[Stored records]
--*--

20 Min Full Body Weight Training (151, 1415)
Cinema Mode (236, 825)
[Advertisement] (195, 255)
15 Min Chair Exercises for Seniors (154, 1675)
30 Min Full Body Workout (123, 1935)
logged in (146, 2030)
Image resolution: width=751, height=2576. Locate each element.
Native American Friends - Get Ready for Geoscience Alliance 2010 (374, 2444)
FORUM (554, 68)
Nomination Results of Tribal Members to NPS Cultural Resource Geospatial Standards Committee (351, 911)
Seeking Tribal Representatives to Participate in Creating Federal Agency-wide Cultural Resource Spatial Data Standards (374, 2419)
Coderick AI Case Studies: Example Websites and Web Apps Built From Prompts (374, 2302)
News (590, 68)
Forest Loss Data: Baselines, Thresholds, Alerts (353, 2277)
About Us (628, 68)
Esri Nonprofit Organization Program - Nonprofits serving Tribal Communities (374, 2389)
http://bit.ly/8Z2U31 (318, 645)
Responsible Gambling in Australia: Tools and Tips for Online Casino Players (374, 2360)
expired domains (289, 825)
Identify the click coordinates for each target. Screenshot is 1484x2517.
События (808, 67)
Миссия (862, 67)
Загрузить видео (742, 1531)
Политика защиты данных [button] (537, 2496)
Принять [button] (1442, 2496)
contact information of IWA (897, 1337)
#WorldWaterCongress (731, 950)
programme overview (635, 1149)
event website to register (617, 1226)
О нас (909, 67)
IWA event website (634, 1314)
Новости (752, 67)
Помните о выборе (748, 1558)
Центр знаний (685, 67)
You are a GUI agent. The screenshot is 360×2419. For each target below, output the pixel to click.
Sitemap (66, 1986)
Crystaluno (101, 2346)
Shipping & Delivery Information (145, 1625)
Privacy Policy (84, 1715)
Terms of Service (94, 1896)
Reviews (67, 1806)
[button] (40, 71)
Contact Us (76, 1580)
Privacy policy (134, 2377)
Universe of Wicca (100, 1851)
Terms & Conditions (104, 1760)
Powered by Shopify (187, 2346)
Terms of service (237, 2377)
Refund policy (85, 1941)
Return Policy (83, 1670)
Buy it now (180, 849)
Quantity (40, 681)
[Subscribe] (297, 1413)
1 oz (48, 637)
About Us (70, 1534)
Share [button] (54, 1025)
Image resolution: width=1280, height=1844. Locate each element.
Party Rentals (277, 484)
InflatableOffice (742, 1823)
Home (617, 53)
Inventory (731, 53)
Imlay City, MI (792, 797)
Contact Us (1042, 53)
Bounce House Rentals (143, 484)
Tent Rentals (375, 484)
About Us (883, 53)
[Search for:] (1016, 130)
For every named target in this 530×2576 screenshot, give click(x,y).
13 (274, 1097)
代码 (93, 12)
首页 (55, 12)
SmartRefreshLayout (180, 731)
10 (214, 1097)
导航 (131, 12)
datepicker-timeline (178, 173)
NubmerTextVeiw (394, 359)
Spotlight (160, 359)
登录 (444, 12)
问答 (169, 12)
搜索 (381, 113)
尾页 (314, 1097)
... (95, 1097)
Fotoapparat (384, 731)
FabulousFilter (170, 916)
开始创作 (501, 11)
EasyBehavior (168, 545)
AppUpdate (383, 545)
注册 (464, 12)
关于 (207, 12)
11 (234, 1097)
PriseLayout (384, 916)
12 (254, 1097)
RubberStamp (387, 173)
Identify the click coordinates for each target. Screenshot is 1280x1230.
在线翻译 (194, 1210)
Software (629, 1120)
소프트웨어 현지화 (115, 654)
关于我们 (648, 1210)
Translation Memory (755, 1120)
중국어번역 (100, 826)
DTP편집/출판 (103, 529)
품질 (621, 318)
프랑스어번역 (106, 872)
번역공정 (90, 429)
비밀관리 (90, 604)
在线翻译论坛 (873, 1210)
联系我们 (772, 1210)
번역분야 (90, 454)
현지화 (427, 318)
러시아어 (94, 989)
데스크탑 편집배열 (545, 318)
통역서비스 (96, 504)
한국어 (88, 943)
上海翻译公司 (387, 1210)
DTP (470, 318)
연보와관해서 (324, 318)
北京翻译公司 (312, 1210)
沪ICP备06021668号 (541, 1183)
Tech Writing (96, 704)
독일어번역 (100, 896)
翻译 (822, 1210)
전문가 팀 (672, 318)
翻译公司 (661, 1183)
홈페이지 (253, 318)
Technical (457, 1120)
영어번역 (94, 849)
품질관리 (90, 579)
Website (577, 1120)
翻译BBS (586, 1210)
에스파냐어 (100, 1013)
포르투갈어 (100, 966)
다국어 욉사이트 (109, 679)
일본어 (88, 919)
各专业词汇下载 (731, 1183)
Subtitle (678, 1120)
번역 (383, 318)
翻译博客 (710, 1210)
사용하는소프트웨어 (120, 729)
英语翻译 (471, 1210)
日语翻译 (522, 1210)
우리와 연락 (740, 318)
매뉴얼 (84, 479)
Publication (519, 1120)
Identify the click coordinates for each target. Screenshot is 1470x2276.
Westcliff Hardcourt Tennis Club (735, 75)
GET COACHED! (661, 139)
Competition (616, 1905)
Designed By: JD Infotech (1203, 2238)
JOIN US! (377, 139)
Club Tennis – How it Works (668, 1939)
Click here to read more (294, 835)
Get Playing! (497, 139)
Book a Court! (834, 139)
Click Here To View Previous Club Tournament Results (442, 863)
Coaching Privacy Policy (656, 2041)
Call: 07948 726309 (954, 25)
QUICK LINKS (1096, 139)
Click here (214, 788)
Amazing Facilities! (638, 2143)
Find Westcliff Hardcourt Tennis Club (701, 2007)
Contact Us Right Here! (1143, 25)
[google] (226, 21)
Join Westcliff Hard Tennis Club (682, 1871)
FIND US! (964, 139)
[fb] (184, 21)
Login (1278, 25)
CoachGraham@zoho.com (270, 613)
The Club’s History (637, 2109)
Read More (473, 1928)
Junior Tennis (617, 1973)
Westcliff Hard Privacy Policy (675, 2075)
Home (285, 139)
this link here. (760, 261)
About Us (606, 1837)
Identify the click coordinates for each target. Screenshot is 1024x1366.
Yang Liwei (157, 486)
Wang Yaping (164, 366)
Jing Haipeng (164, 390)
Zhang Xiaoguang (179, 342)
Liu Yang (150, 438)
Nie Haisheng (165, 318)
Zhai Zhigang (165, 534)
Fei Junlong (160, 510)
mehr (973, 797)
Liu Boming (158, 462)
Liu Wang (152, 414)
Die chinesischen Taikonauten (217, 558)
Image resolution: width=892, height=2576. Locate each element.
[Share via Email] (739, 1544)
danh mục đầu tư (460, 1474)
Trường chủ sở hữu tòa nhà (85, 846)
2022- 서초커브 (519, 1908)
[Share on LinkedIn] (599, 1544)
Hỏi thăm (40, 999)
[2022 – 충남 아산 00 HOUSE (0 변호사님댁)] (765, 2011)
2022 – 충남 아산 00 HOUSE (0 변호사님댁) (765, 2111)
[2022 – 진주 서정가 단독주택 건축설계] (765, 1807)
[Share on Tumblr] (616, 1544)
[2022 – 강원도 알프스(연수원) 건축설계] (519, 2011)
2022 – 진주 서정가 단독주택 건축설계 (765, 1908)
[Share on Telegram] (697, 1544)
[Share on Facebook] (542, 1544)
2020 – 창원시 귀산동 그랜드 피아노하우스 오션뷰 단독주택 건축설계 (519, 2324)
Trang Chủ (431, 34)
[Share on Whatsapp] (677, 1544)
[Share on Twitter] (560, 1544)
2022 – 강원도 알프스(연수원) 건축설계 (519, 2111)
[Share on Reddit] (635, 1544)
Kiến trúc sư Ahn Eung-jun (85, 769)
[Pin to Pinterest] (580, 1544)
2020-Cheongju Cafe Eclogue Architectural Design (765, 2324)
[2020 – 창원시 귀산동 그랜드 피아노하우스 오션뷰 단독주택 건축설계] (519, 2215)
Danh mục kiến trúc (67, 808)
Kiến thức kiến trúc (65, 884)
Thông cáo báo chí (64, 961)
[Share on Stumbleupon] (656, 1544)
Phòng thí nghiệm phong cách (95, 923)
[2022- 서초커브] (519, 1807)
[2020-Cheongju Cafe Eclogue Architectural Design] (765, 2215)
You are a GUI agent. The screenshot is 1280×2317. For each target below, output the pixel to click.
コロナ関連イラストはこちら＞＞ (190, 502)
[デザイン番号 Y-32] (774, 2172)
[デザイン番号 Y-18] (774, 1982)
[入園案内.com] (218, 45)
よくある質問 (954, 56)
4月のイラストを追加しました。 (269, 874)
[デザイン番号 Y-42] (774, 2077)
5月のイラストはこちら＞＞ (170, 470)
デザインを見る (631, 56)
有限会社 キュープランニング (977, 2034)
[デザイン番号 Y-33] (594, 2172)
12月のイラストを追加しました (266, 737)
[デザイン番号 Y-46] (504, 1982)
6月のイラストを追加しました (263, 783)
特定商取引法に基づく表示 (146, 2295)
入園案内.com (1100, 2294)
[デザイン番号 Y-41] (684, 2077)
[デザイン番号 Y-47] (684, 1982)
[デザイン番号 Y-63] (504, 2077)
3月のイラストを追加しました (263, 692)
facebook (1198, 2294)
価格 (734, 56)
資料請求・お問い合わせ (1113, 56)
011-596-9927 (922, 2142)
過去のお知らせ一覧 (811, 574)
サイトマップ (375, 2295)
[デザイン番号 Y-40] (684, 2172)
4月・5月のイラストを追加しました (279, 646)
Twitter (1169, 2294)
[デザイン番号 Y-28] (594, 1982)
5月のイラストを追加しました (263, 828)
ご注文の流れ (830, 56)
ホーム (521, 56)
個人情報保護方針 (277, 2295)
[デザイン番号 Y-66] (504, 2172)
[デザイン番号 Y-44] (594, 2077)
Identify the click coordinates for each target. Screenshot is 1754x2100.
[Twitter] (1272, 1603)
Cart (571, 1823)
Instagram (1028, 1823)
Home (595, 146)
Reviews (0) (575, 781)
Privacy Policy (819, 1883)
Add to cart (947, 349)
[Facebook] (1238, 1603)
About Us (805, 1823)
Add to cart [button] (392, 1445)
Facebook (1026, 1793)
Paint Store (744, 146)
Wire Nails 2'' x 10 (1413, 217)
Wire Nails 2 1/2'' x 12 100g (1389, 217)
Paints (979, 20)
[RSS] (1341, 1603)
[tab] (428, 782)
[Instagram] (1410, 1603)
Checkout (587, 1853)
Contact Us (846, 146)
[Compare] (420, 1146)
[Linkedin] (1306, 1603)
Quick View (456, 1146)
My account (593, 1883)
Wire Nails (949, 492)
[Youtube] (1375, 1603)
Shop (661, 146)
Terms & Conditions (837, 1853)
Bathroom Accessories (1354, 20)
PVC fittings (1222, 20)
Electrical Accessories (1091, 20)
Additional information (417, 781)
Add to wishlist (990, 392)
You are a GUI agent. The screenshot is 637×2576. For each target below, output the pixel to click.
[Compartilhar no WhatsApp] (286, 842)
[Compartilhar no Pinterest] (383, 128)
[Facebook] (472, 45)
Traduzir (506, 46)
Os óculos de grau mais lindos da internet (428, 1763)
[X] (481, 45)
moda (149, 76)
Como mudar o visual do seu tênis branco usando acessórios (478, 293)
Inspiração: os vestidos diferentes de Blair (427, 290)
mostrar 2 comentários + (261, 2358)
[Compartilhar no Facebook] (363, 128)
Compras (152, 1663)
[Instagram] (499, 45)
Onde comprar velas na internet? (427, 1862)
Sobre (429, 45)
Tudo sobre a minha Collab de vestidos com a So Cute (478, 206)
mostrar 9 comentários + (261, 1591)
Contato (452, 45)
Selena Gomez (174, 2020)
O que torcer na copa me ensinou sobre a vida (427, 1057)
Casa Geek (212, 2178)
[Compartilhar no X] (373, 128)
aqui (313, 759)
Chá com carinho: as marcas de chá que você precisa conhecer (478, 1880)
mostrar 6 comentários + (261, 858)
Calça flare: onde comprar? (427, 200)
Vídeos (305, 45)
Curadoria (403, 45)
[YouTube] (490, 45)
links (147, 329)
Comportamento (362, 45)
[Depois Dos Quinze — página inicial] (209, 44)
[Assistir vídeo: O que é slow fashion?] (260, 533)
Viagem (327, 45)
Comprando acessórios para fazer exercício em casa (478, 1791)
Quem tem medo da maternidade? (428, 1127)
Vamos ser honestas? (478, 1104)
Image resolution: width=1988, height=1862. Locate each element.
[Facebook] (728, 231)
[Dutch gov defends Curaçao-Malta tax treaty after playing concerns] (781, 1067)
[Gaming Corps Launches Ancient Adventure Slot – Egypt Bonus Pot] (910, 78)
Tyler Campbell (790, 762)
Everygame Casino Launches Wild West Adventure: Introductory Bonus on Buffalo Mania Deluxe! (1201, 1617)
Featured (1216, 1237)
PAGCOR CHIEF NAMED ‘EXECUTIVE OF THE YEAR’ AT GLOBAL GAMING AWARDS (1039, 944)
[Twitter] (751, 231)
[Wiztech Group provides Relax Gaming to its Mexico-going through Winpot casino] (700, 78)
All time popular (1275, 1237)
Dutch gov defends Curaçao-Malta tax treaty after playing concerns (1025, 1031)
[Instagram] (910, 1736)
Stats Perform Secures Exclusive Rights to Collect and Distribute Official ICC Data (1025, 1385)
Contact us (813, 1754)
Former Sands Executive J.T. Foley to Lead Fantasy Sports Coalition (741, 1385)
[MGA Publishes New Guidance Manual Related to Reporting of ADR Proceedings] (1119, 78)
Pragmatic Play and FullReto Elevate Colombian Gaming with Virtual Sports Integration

--*--

_What is needed_
Write out the lines of the entries, word for word, from the first through the one containing "About Us (628, 68)", and stop at that line.

_The completed task_
20 Min Full Body Weight Training (151, 1415)
Cinema Mode (236, 825)
[Advertisement] (195, 255)
15 Min Chair Exercises for Seniors (154, 1675)
30 Min Full Body Workout (123, 1935)
logged in (146, 2030)
Image resolution: width=751, height=2576. Locate each element.
Native American Friends - Get Ready for Geoscience Alliance 2010 (374, 2444)
FORUM (554, 68)
Nomination Results of Tribal Members to NPS Cultural Resource Geospatial Standards Committee (351, 911)
Seeking Tribal Representatives to Participate in Creating Federal Agency-wide Cultural Resource Spatial Data Standards (374, 2419)
Coderick AI Case Studies: Example Websites and Web Apps Built From Prompts (374, 2302)
News (590, 68)
Forest Loss Data: Baselines, Thresholds, Alerts (353, 2277)
About Us (628, 68)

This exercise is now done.